>> start Data shown

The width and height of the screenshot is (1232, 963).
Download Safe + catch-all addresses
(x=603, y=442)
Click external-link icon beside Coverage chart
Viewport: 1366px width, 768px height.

>> end Data shown

Goal:
Please rewrite all of the entries above, replacing "external-link icon" with "share icon" and leaving everything else unchanged.

Solution:
The width and height of the screenshot is (1232, 963).
Download Safe + catch-all addresses
(x=603, y=442)
Click share icon beside Coverage chart
Viewport: 1366px width, 768px height.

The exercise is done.